═════ Vorliegende Einträge

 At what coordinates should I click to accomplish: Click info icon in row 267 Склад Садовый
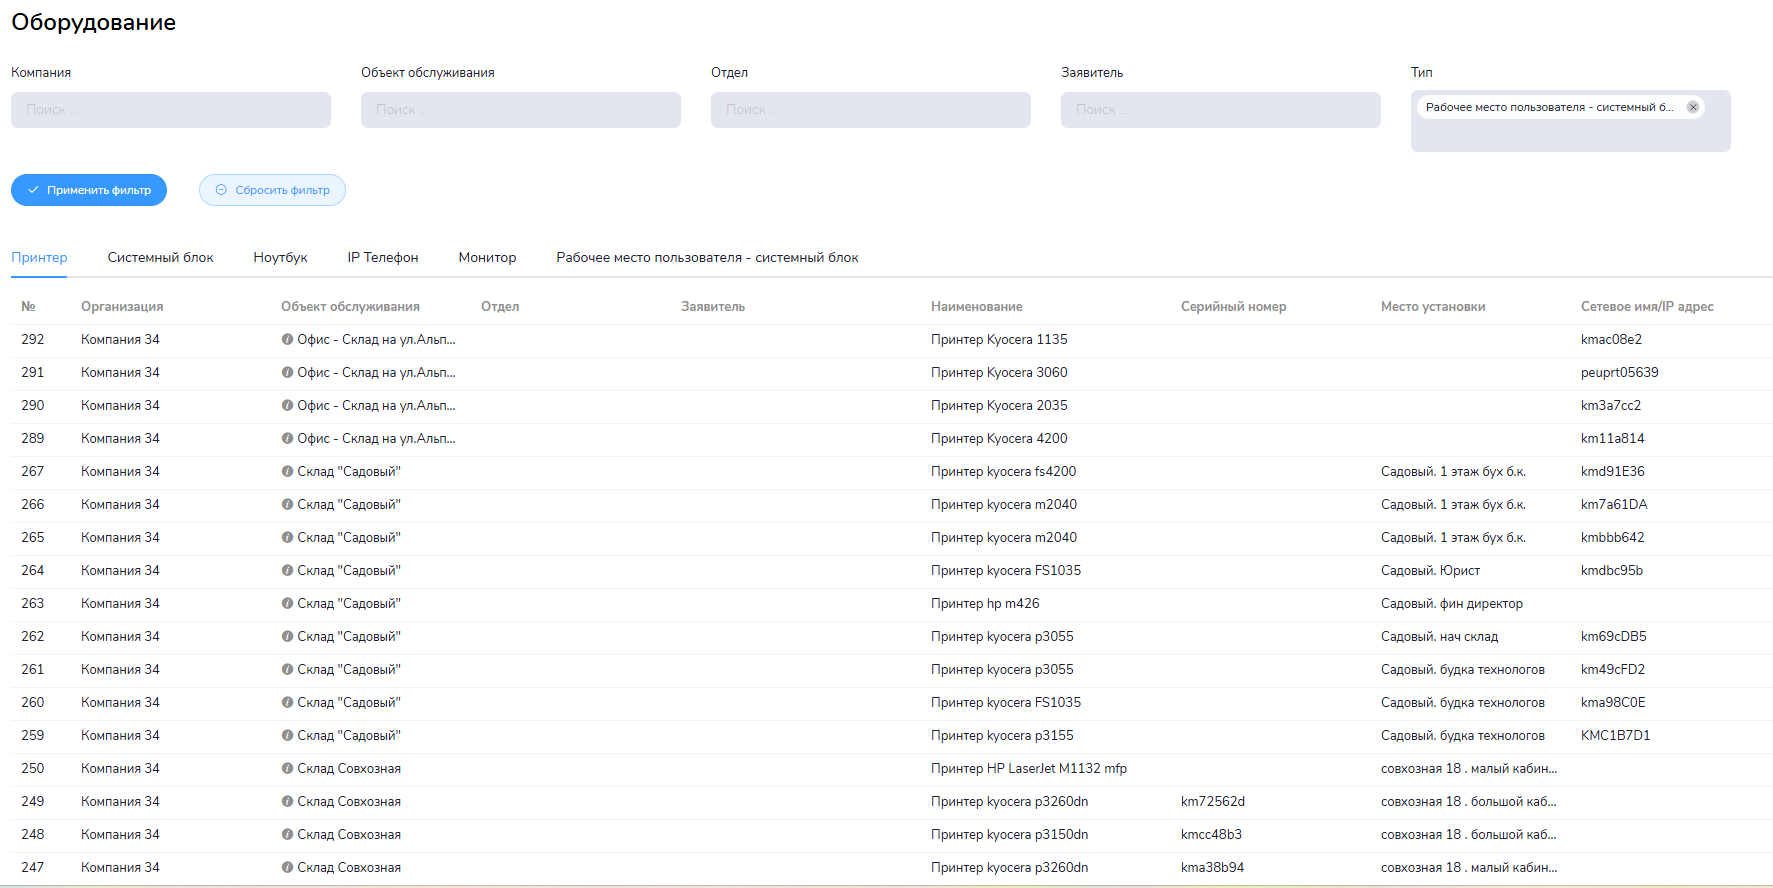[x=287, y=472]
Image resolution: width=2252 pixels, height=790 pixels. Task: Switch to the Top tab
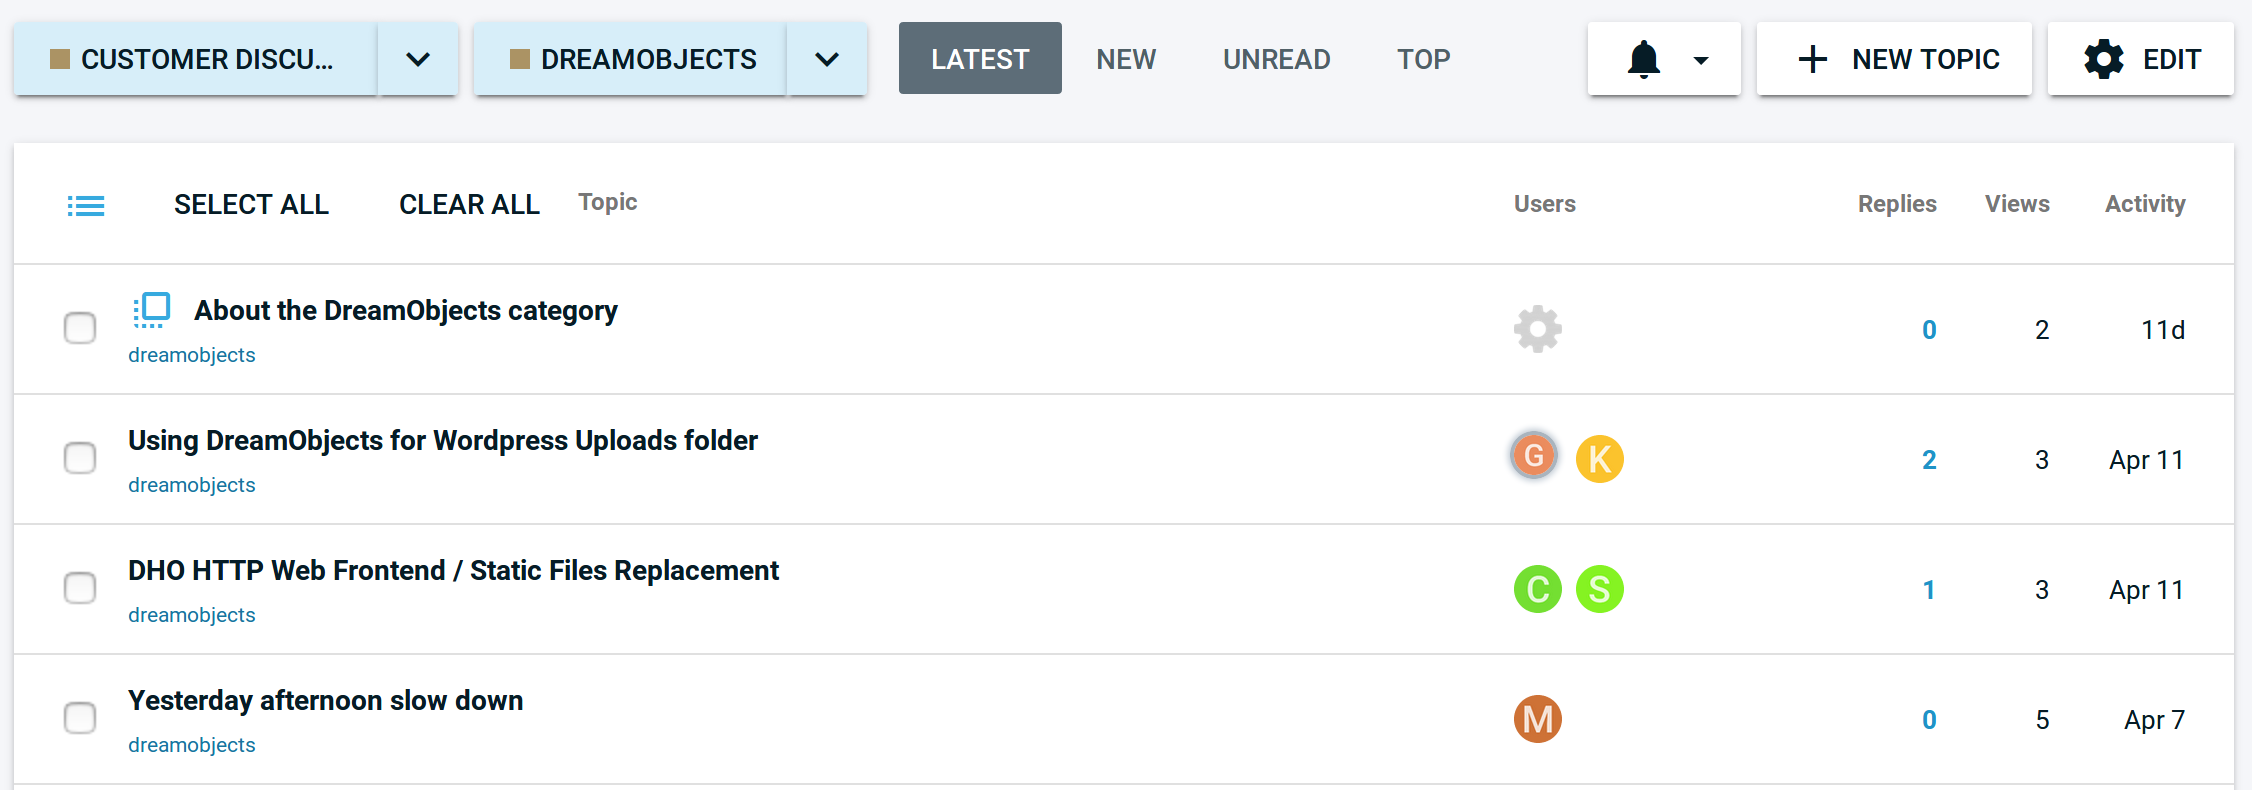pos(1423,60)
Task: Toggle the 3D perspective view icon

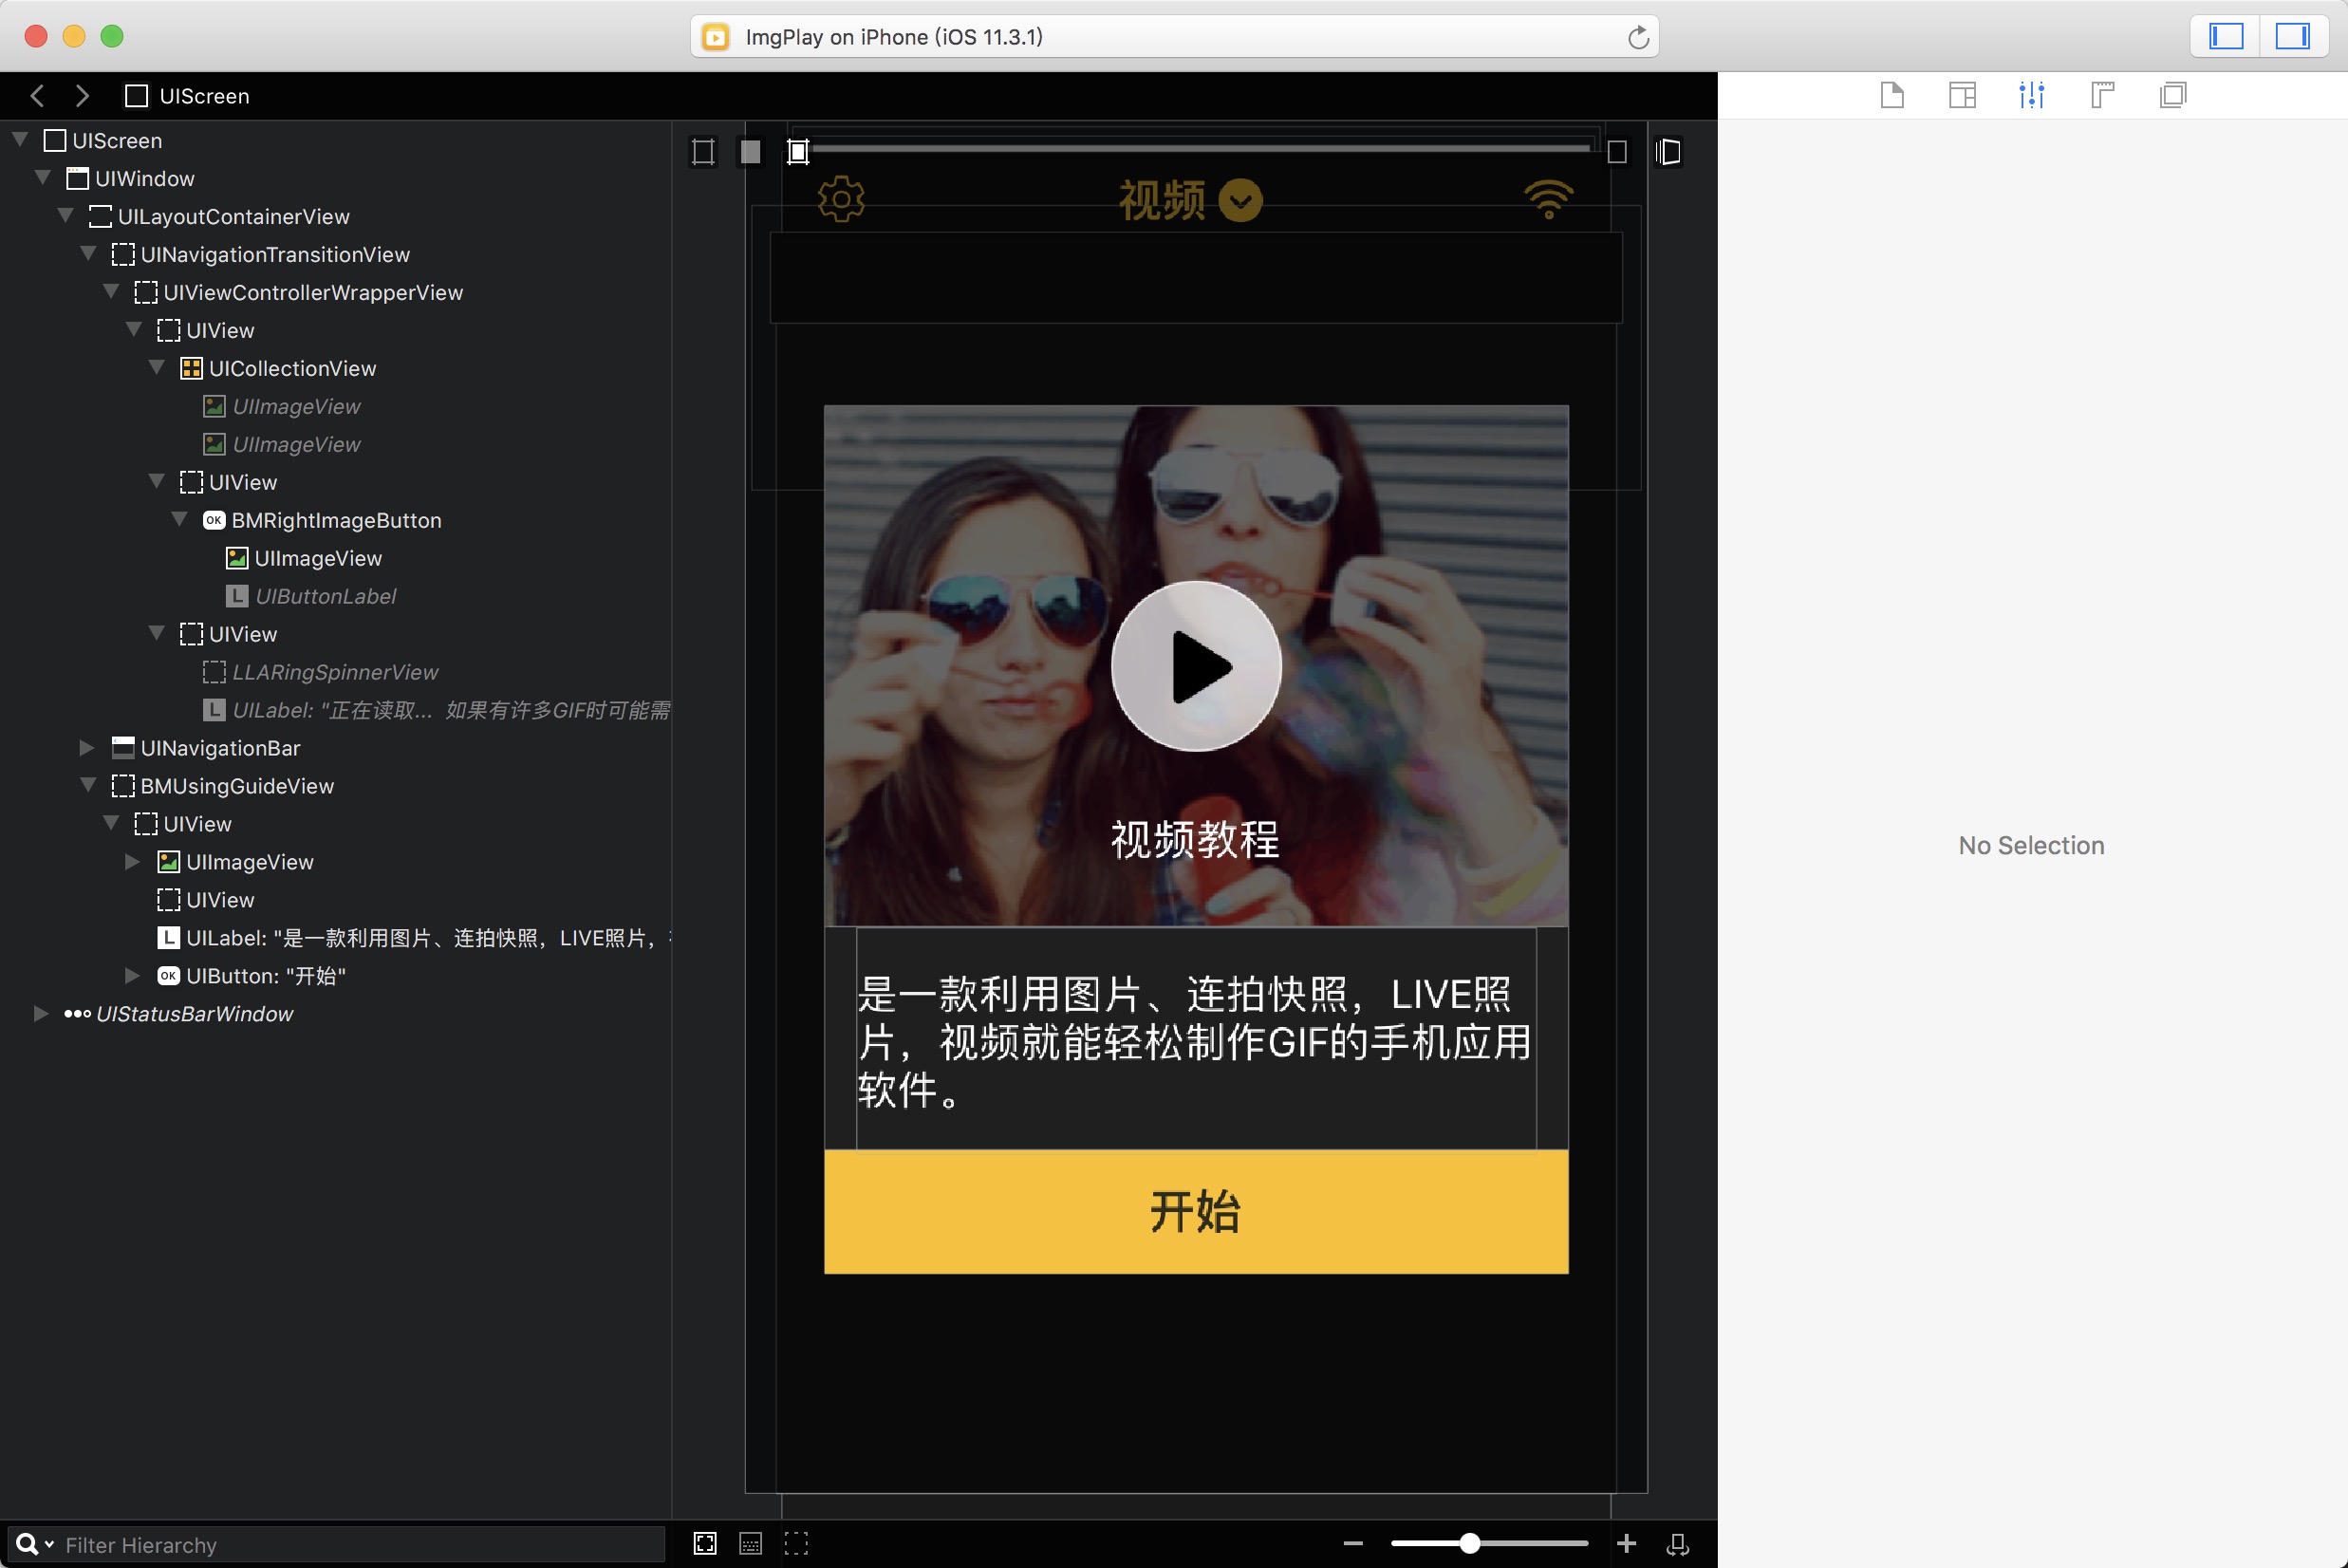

══════════

Aufgabenstellung
Gib alle Einträge oben Zeile für Zeile wortgetreu wieder. Lass die Bilder dabei weg.

Lösung
 At what coordinates should I click to accomplish: Click info icon in row 267 Склад Садовый
[x=287, y=472]
Image resolution: width=2252 pixels, height=790 pixels. Task: Switch to the Top tab
pos(1423,60)
Task: Toggle the 3D perspective view icon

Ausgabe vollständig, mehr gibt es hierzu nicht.